Speech Emotion Recognition Using Deep Learning

Authors

Nagaraj, Dhavan

Issue Date

2024

Degree

MSc in Artificial Intelligence

Publisher

Dublin Business School

Rights

Abstract

This study delves into the realm of emotion recognition in speech, employing advanced deep learning techniques to analyse and categorize emotions from audio data. The primary dataset used is Crema, a comprehensive collection of vocal expressions representing various emotions. The research involves preprocessing the audio data and extracting meaningful features, particularly Mel-Frequency Cepstral Coefficients (MFCCs) alongside x-vectors, which are crucial in understanding the tonal aspects of the speech.
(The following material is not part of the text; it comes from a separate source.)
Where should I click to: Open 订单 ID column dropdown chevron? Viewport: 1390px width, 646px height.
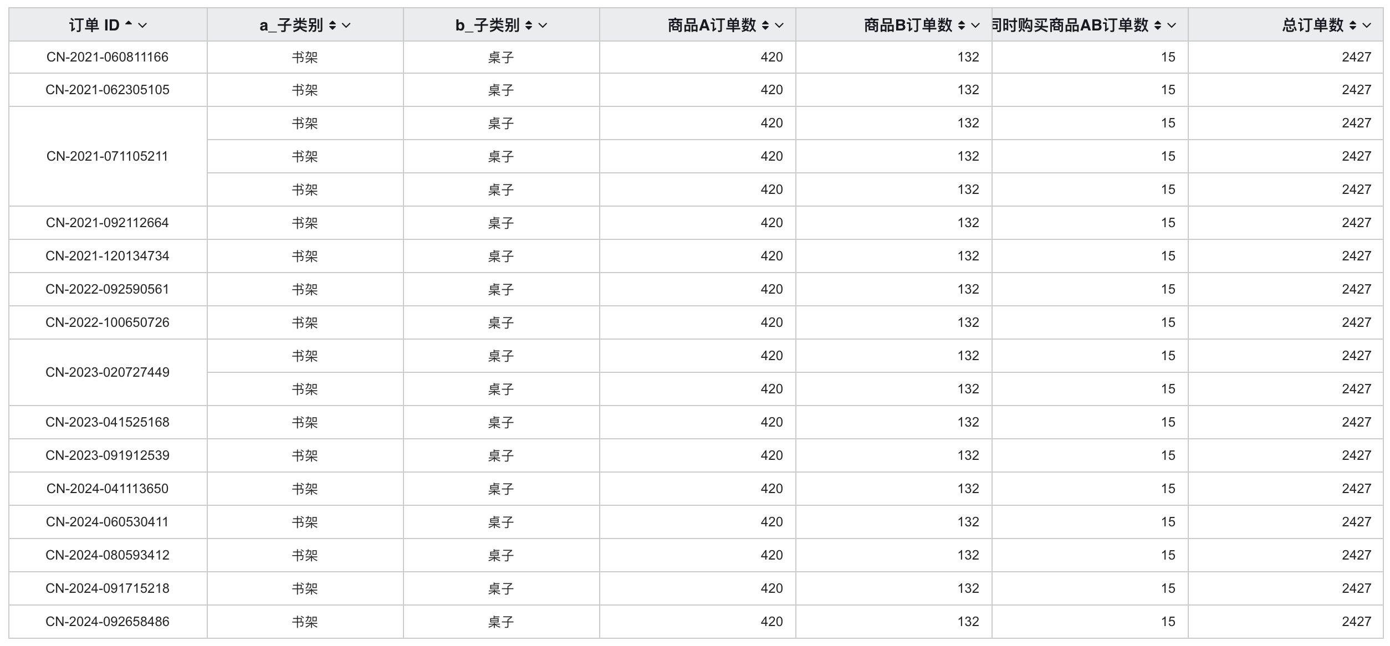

The processed data is then fed into two different neural network models: a Recurrent Neural Network (RNN) with SimpleRNN layers and a Long Short-Term Memory (LSTM) network. These models are trained and validated on the dataset to classify emotions into categories such as neutral, happy, sad, angry, fear, and disgust. The performance of these models is evaluated based on metrics like accuracy and F1 score. Results indicate a significant potential of deep learning in effectively recognizing and categorizing emotions in speech, though challenges in accuracy and model optimization persist. Keywords: Emotion Recognition, Speech Processing, Deep Learning, Neural Networks, MFCC, RNN, LSTM, Audio Data Analysis.